→ **WHAT YOU HAVE TO DO**
Find the lines in the listing below that have the word "آموزشی" and give their count, nothing else.

→ **ENTRIES PROVIDED**
- Opening Delimiter -
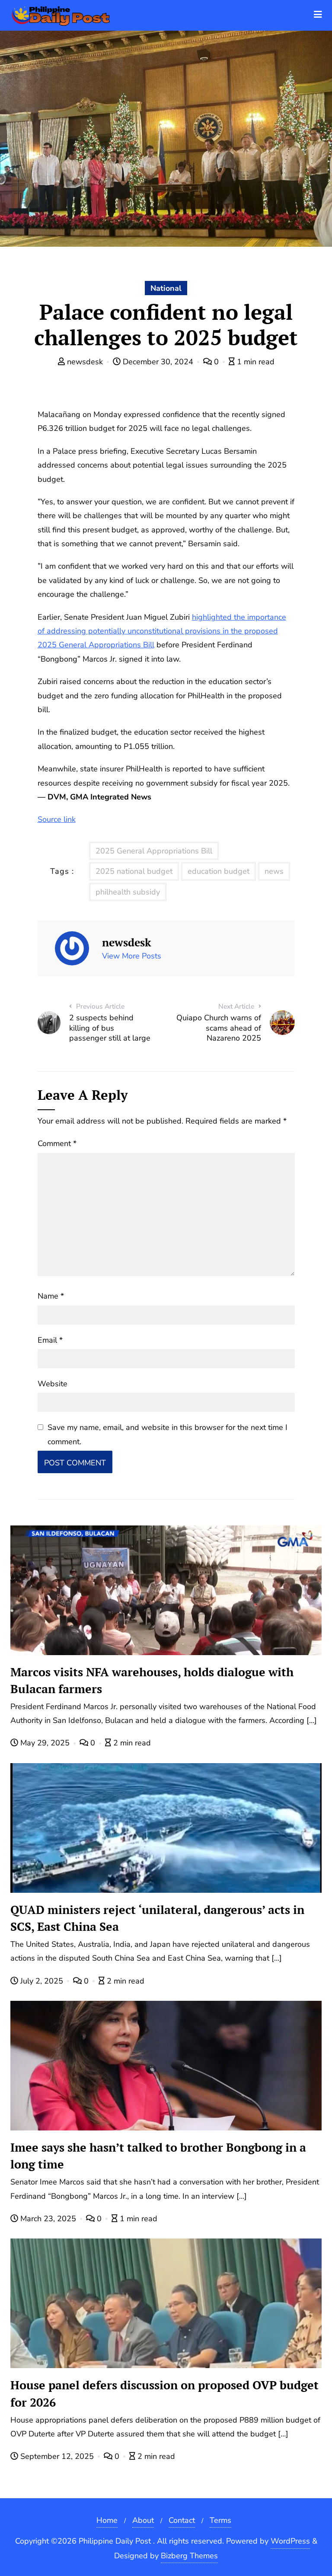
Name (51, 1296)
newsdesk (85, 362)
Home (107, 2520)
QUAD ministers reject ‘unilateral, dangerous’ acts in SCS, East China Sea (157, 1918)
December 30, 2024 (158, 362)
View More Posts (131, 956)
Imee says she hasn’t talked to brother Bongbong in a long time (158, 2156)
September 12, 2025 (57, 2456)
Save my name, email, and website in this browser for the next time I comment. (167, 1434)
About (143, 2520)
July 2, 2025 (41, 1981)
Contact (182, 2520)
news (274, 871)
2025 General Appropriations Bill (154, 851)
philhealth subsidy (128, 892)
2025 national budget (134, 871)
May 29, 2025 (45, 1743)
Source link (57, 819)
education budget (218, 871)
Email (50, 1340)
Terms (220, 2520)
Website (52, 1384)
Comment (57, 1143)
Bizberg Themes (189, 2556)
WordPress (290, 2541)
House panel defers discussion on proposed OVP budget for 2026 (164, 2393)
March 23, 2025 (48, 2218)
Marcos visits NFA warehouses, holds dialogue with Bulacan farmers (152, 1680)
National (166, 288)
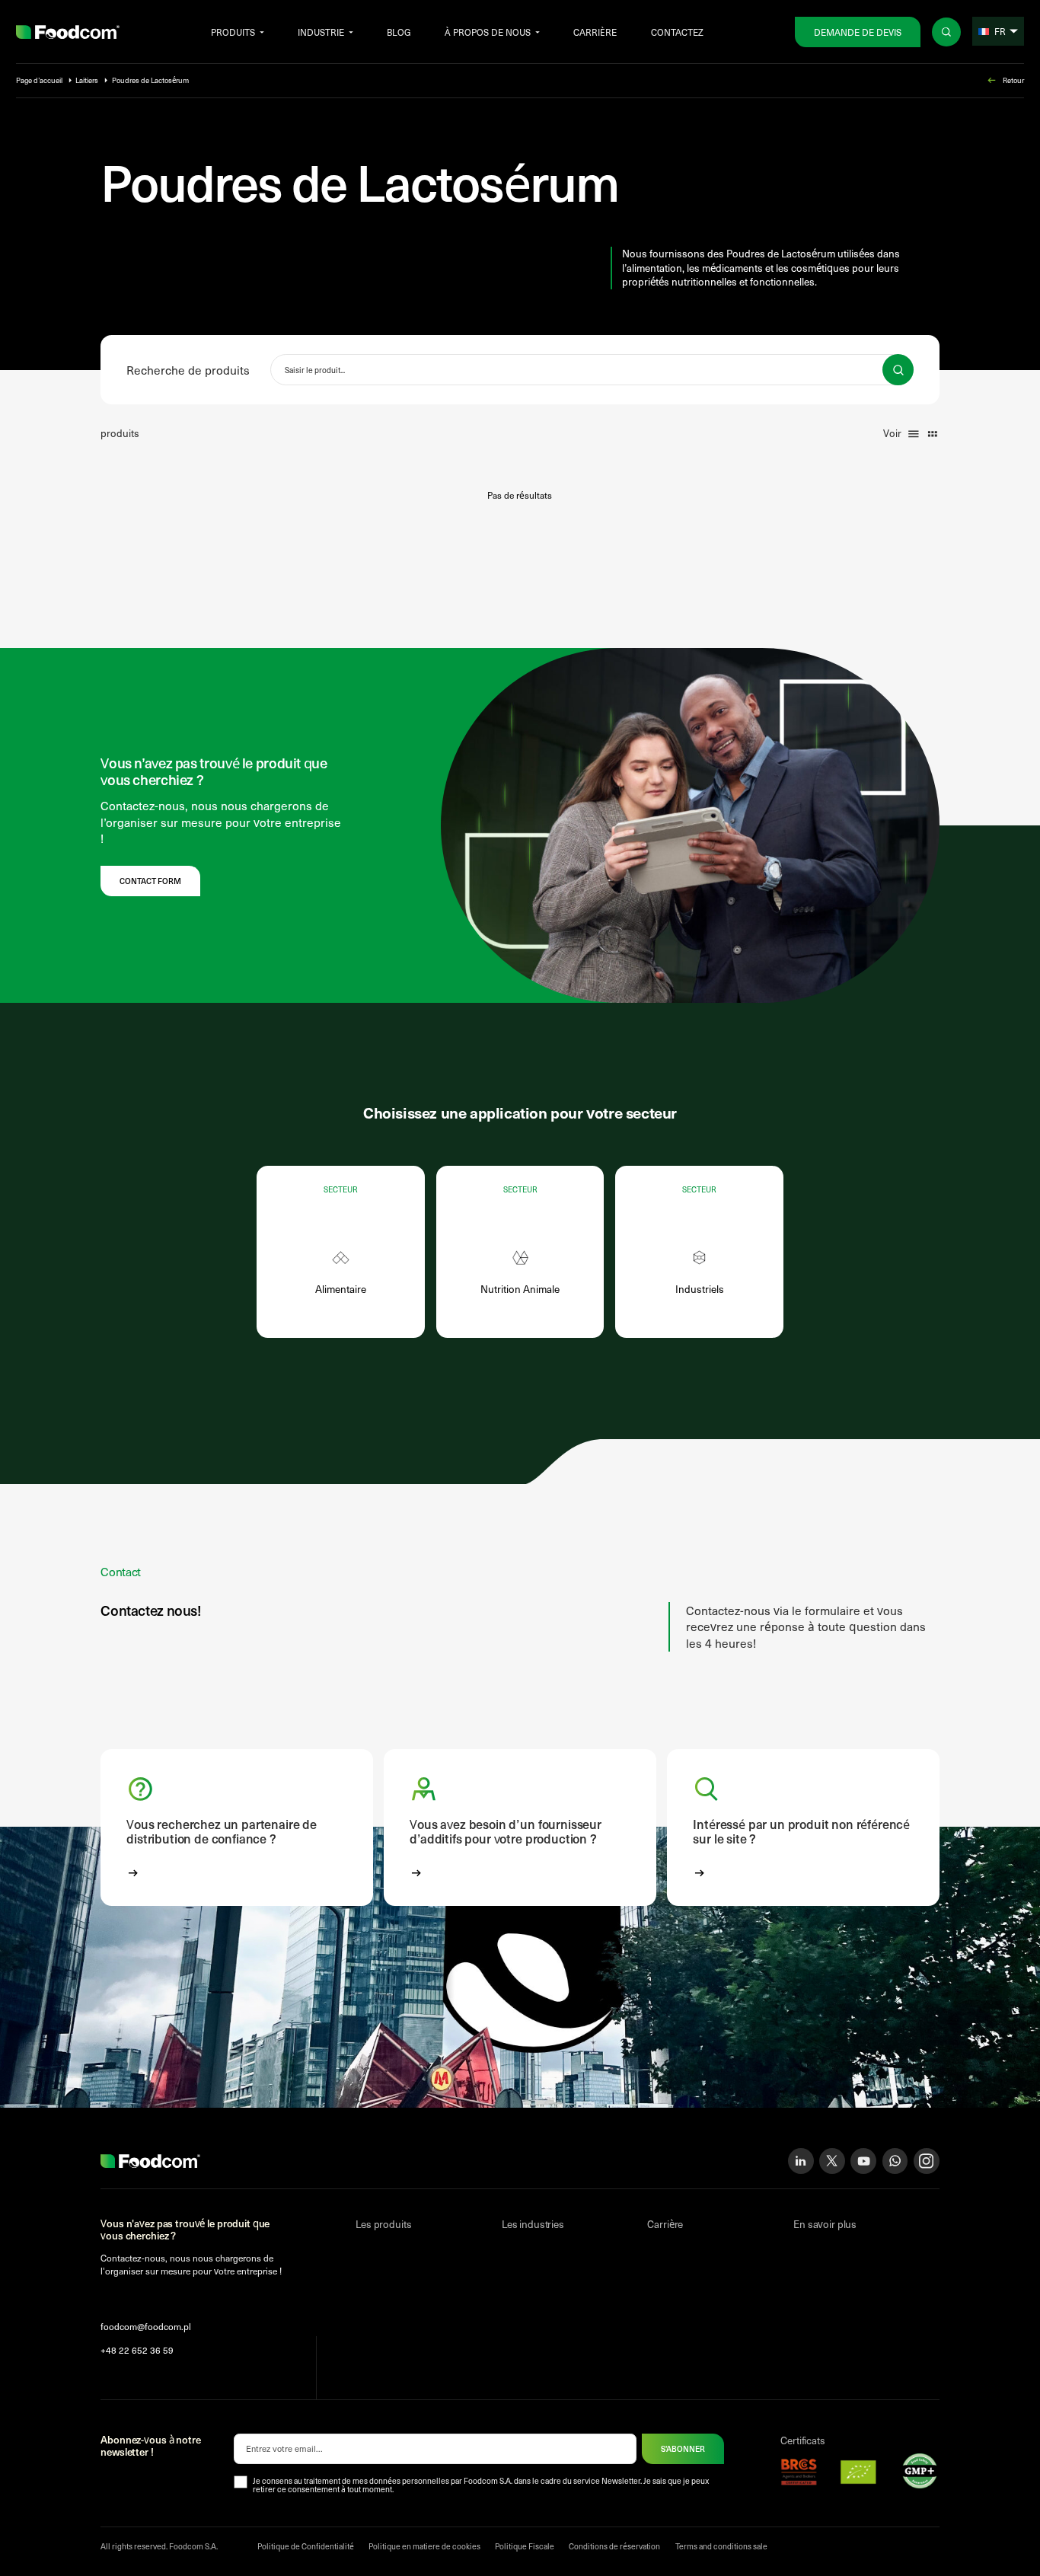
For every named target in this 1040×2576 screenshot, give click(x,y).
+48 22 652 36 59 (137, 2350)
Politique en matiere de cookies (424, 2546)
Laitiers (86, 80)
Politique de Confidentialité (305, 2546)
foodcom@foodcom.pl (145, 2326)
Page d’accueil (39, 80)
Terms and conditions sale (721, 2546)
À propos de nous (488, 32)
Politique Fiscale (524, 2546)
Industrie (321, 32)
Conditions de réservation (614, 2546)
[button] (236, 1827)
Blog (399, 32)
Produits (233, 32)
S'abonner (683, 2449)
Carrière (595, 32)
- Closing Delimiter -
- Opening Delimiter -
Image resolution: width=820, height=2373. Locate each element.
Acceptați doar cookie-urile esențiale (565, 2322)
- Closing Delimiter -
- Opening Delimiter -
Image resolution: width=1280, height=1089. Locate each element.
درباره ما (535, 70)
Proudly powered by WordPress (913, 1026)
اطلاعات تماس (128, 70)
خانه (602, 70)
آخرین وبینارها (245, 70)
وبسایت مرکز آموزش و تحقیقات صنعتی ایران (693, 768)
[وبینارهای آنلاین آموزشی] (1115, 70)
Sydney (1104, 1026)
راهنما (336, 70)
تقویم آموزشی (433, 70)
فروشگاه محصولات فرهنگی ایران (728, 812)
- Closing Delimiter -
→ **EXERCISE RESPONSE**
2